_EXERCISE GOAL_
Your answer should be a single number: the count of lines in the material below that hold "folder".

_GIVEN ENTRIES_
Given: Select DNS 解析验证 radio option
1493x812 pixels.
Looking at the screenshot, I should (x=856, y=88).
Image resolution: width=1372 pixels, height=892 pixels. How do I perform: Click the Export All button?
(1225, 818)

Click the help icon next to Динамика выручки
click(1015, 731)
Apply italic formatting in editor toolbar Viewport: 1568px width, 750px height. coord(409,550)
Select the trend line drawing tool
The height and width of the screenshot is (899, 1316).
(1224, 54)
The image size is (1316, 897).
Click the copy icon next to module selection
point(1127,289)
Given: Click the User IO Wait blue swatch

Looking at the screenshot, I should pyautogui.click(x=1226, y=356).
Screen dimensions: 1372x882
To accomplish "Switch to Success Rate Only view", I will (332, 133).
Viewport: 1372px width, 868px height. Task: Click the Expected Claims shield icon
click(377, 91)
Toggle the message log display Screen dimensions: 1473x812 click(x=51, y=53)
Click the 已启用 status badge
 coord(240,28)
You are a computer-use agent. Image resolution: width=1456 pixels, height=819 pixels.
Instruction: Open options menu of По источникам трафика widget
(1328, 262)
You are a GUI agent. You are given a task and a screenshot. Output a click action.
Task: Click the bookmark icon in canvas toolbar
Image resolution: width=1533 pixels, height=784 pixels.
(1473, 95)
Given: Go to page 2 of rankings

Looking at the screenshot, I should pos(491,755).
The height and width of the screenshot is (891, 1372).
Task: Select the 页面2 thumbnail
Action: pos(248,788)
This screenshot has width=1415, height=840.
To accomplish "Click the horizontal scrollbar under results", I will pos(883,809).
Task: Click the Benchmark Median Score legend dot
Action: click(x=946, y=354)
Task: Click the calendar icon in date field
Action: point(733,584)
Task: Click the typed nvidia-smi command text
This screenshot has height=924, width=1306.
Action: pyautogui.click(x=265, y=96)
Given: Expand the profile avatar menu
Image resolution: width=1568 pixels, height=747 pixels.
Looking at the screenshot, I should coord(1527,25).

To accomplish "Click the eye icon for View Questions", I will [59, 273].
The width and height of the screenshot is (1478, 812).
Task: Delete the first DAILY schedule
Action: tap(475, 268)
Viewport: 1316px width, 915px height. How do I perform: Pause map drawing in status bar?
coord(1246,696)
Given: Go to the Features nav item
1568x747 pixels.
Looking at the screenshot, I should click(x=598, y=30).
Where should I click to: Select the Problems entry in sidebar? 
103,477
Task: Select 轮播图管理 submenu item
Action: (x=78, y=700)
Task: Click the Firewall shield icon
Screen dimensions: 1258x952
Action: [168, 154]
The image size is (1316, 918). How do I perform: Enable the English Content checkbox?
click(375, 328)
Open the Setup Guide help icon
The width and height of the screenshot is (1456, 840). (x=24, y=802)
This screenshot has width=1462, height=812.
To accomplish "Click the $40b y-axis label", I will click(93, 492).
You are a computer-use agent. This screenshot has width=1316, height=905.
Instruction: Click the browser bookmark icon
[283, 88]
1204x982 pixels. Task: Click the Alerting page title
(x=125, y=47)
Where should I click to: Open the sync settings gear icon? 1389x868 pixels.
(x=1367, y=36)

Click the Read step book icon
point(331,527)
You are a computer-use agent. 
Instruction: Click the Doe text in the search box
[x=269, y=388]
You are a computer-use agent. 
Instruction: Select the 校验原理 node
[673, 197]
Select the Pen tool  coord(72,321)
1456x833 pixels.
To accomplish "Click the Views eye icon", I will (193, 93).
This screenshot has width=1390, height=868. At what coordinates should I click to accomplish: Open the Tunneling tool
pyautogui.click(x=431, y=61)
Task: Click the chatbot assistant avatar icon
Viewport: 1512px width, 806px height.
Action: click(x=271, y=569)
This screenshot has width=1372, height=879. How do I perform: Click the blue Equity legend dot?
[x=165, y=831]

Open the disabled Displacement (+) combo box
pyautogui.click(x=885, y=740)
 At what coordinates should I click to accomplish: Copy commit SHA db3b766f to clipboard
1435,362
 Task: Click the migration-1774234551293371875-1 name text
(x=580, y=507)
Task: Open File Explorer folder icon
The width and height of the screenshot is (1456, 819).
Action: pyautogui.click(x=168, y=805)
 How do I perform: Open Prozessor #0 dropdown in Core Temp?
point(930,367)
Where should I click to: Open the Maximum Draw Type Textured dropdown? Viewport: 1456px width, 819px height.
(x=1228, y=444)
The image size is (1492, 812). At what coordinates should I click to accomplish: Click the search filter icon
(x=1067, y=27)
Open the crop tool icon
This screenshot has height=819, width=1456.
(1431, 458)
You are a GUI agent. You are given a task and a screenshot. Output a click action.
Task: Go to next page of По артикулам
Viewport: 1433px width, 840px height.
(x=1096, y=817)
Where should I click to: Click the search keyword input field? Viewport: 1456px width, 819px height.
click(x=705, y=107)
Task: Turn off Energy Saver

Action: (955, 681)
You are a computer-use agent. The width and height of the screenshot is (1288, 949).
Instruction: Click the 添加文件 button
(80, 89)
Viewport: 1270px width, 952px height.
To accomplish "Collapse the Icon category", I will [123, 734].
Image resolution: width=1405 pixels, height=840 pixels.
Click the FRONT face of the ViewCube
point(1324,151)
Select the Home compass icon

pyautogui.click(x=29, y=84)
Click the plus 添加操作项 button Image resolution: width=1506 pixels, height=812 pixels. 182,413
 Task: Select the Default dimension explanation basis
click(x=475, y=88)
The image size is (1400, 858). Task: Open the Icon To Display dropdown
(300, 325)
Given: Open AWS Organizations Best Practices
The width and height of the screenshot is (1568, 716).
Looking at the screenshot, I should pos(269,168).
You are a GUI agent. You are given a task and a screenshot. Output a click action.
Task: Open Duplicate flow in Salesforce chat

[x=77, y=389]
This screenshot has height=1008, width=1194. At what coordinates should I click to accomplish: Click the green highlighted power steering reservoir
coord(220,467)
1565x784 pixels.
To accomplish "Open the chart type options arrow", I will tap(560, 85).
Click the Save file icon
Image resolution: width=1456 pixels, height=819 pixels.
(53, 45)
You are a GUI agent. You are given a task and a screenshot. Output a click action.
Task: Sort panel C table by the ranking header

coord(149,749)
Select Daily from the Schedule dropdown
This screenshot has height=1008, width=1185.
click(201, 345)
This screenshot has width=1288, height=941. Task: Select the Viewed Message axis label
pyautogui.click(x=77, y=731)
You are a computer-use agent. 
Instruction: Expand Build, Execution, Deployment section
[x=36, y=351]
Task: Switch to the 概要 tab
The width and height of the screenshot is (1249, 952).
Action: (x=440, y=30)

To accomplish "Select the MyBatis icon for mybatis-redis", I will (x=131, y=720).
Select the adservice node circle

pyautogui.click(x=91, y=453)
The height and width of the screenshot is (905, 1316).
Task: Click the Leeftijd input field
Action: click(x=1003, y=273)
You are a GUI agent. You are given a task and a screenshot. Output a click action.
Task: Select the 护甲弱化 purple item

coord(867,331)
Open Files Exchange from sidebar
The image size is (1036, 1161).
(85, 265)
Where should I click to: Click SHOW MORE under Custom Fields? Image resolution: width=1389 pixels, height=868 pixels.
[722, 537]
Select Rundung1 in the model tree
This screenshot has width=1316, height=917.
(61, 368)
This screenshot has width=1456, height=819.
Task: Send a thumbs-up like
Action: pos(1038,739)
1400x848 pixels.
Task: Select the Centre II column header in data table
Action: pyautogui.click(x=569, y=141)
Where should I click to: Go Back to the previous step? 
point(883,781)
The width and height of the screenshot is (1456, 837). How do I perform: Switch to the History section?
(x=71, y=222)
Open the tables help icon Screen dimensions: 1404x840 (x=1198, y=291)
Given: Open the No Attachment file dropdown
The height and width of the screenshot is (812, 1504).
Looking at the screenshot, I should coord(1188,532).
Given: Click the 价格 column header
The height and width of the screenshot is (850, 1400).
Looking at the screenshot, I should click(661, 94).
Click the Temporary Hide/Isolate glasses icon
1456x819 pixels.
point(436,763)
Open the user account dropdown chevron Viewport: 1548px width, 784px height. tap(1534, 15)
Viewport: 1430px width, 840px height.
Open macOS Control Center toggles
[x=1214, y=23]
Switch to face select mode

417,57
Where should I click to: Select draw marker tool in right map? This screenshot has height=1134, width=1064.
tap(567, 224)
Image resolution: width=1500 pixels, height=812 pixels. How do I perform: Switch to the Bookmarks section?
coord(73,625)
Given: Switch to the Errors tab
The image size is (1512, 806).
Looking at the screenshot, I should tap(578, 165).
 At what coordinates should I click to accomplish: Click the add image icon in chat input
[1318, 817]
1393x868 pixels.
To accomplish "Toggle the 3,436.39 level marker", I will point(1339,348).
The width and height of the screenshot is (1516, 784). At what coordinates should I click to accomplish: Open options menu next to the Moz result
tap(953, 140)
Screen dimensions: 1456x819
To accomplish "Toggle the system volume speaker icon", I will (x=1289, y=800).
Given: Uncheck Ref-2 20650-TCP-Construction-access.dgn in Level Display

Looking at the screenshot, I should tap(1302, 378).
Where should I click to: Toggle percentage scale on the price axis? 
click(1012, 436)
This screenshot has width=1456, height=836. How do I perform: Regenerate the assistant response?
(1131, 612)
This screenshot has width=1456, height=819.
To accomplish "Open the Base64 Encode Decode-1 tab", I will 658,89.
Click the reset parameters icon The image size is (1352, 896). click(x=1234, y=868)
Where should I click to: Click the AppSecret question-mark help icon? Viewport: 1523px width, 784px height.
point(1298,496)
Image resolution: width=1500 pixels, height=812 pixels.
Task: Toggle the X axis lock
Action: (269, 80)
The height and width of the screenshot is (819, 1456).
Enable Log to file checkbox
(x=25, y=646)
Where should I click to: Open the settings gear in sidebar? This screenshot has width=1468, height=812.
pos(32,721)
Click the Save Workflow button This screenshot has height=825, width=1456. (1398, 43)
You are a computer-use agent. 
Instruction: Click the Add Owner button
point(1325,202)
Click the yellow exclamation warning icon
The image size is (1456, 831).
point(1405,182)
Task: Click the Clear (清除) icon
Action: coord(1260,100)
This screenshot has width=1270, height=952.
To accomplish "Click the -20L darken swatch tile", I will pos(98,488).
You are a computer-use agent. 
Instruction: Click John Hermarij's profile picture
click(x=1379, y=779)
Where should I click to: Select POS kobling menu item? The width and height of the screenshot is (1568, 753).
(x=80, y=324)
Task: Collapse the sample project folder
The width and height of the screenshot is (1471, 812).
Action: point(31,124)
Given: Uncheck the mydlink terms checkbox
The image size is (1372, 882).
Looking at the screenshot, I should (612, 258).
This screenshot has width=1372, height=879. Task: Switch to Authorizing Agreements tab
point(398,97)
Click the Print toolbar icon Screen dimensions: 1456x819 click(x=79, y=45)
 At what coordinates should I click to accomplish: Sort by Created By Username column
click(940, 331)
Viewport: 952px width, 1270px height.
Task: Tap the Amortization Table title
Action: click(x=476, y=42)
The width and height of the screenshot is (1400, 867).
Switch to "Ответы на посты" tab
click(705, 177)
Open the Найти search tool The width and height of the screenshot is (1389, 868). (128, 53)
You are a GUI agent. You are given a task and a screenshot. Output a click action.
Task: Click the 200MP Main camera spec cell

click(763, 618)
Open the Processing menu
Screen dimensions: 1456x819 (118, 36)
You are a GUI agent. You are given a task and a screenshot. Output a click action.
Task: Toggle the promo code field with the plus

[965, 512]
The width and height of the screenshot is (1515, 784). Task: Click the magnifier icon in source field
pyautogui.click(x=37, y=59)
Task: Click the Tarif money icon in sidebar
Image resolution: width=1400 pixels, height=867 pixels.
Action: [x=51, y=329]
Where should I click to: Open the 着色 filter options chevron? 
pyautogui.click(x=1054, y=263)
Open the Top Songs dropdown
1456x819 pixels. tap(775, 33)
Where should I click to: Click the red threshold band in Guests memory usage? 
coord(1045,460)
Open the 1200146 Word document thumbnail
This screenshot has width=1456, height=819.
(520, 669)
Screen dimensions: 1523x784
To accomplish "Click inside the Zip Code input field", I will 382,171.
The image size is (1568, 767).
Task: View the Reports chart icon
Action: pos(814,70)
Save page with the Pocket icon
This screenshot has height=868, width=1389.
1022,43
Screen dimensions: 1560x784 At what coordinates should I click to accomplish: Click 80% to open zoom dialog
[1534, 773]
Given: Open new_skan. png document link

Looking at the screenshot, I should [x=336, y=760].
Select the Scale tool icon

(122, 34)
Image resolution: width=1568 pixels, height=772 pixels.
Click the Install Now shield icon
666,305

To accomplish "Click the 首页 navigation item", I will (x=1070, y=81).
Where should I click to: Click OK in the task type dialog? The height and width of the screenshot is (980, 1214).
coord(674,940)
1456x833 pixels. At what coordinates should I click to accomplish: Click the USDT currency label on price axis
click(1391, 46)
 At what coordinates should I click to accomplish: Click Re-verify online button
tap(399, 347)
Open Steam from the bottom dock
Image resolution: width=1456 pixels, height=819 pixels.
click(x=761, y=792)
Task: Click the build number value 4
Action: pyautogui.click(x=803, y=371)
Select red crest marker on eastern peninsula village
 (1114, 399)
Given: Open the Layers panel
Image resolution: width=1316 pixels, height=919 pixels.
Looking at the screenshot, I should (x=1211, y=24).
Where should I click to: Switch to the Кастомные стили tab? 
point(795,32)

_RESPONSE AREA_
2